**Task directions**
Below are some records. Return exactly the lines from the one containing "Expand the LGA bookmark folder" through the one containing "This screenshot has height=753, width=1568.", both included, and only those.
-- Entries shown follows --
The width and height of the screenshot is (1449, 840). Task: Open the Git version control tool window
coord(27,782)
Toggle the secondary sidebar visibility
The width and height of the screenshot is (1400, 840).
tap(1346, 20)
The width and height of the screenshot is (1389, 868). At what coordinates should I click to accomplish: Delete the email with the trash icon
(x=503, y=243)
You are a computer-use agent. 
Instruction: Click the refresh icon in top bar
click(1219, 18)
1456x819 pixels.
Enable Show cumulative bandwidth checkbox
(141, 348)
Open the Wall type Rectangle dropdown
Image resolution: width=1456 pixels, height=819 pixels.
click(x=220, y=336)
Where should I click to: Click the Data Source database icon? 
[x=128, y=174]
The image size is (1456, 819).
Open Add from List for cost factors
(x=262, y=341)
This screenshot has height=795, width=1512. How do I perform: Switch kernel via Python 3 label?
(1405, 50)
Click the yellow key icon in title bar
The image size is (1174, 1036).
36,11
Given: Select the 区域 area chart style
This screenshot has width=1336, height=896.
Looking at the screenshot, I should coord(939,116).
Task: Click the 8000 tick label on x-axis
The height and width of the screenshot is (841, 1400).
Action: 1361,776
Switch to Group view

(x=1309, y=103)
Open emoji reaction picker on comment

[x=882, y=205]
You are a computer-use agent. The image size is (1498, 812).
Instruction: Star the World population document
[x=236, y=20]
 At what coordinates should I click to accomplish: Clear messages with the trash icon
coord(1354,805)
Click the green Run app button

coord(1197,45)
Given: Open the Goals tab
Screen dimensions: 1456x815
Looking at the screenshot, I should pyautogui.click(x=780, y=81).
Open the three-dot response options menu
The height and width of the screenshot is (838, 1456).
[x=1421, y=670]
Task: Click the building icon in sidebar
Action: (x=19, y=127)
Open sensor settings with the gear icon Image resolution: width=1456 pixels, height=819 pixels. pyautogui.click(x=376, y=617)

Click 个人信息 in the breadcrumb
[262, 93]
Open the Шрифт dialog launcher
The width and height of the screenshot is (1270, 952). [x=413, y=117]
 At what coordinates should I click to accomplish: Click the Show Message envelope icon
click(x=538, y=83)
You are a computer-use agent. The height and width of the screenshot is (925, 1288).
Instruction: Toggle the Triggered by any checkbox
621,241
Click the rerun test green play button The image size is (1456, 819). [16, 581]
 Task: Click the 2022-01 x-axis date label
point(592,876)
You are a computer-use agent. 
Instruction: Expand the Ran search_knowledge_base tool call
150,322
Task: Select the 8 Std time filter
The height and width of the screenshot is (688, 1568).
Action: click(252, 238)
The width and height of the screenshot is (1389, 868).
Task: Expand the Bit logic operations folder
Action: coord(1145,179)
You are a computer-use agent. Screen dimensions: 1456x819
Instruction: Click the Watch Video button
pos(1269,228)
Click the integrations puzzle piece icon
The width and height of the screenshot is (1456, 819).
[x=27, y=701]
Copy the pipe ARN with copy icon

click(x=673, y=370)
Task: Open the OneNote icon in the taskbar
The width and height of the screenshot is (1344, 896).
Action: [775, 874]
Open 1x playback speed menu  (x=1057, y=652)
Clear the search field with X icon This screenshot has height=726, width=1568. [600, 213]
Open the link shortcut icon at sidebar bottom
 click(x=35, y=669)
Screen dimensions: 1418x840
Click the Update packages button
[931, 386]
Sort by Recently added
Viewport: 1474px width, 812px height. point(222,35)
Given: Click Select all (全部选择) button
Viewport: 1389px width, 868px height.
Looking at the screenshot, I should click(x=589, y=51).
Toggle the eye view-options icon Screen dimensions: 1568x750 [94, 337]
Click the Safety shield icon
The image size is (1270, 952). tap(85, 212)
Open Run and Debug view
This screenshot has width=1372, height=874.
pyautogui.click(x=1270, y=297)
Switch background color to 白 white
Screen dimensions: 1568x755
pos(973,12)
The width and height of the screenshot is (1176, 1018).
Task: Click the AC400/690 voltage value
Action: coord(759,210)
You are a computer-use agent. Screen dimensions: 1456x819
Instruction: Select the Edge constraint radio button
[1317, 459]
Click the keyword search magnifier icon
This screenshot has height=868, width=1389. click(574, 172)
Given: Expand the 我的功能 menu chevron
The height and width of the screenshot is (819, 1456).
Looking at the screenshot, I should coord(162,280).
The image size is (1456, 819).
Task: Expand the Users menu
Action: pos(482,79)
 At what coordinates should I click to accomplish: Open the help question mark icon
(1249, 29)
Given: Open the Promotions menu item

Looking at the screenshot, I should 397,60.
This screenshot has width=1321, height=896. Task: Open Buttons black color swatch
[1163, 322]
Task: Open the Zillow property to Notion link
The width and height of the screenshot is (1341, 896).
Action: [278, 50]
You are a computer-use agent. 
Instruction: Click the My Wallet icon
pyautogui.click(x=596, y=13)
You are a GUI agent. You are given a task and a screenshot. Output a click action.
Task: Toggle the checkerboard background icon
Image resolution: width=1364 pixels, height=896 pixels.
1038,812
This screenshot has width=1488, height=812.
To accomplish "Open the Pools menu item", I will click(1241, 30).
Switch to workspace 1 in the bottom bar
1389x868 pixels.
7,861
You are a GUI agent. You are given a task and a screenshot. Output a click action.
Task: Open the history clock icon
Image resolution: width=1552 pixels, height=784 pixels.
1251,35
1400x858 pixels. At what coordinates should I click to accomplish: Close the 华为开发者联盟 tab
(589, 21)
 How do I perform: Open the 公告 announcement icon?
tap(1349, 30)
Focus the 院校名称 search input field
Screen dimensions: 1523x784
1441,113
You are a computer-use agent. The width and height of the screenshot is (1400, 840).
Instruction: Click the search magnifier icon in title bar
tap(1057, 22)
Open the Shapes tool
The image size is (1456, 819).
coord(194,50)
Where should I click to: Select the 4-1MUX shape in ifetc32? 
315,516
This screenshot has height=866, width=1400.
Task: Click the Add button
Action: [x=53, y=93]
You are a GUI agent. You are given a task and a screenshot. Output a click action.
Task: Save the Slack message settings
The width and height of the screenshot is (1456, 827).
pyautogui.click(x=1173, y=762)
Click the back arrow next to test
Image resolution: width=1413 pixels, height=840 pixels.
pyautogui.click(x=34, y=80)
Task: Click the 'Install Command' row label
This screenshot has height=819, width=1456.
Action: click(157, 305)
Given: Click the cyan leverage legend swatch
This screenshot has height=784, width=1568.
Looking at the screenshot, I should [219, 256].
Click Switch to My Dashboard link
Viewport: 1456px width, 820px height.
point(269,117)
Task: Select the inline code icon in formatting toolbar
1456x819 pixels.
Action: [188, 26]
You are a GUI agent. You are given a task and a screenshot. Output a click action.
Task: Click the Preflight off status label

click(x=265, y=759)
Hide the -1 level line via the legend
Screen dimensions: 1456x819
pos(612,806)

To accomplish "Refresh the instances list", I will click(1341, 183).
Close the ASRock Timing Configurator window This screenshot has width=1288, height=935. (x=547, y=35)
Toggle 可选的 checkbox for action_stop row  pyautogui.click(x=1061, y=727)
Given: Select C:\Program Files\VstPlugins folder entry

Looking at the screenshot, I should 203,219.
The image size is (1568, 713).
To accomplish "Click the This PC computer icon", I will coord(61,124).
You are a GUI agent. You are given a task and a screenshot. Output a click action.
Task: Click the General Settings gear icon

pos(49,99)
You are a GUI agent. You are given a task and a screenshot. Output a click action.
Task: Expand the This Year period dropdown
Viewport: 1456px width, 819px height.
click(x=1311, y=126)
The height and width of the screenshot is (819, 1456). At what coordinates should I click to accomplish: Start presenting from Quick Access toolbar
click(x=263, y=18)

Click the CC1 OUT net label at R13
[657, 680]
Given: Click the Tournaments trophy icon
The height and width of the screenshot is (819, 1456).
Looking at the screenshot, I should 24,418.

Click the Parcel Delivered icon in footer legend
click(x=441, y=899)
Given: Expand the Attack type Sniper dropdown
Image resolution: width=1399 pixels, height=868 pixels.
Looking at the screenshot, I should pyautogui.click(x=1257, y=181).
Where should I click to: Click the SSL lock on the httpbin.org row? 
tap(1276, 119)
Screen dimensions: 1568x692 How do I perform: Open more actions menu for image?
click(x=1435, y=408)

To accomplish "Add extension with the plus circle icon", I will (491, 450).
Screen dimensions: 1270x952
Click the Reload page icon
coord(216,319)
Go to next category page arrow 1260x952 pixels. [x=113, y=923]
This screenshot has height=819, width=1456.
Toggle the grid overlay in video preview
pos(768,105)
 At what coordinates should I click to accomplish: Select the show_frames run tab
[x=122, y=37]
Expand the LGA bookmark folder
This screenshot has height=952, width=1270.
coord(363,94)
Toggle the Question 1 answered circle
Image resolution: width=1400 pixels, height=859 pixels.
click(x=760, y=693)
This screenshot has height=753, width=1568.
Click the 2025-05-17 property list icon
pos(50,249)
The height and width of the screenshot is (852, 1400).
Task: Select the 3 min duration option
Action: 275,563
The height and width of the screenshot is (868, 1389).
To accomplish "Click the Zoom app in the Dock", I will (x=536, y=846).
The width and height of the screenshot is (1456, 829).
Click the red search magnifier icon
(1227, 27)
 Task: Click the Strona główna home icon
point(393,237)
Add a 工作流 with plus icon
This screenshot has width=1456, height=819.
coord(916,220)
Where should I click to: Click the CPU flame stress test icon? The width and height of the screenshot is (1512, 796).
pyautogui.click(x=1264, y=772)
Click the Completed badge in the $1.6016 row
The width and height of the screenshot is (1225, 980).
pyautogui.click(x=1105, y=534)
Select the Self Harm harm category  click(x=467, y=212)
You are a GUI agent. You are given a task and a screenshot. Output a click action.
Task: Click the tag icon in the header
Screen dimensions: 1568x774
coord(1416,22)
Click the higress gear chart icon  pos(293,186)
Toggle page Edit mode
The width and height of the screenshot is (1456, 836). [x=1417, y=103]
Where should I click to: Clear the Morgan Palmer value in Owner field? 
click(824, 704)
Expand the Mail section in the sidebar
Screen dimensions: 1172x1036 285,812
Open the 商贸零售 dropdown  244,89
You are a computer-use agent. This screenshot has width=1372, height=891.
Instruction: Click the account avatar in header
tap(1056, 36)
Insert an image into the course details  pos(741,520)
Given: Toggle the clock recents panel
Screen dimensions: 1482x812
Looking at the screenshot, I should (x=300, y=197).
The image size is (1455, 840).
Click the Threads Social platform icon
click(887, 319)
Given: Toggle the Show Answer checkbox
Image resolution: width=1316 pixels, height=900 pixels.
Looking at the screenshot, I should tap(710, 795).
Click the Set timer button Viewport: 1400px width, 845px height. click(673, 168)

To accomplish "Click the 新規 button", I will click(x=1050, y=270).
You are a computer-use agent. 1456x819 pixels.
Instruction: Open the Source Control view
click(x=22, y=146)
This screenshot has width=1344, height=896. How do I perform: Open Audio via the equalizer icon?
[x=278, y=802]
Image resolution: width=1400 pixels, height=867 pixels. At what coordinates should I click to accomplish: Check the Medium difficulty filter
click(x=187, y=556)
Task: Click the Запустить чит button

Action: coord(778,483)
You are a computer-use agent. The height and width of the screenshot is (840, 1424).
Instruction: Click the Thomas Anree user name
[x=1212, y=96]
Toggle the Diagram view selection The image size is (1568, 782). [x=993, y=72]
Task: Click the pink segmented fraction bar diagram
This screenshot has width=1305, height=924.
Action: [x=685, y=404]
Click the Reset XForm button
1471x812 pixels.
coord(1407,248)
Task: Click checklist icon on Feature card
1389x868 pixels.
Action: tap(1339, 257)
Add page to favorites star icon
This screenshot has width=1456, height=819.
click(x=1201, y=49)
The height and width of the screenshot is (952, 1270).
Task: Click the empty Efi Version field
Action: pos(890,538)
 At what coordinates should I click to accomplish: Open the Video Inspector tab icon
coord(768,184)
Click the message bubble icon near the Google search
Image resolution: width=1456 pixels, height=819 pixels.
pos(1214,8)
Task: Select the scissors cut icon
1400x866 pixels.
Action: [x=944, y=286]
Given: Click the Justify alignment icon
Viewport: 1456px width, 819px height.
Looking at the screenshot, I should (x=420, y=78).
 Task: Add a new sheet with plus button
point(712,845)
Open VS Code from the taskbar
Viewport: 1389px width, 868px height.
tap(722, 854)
-- Entries shown concluded --
**Reply**
Expand the LGA bookmark folder
This screenshot has height=952, width=1270.
coord(363,94)
Toggle the Question 1 answered circle
Image resolution: width=1400 pixels, height=859 pixels.
click(x=760, y=693)
This screenshot has height=753, width=1568.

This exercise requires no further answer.